» **Task description**:
Reproduce the entries below word for word, keeping every line in its original order.

Input start

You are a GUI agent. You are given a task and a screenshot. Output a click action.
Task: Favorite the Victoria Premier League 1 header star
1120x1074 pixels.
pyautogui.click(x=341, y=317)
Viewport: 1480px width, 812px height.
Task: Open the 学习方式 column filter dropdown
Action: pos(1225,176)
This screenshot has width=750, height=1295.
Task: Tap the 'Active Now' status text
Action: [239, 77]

Input end

» **The reply**:
You are a GUI agent. You are given a task and a screenshot. Output a click action.
Task: Favorite the Victoria Premier League 1 header star
1120x1074 pixels.
pyautogui.click(x=341, y=317)
Viewport: 1480px width, 812px height.
Task: Open the 学习方式 column filter dropdown
Action: pos(1225,176)
This screenshot has width=750, height=1295.
Task: Tap the 'Active Now' status text
Action: [239, 77]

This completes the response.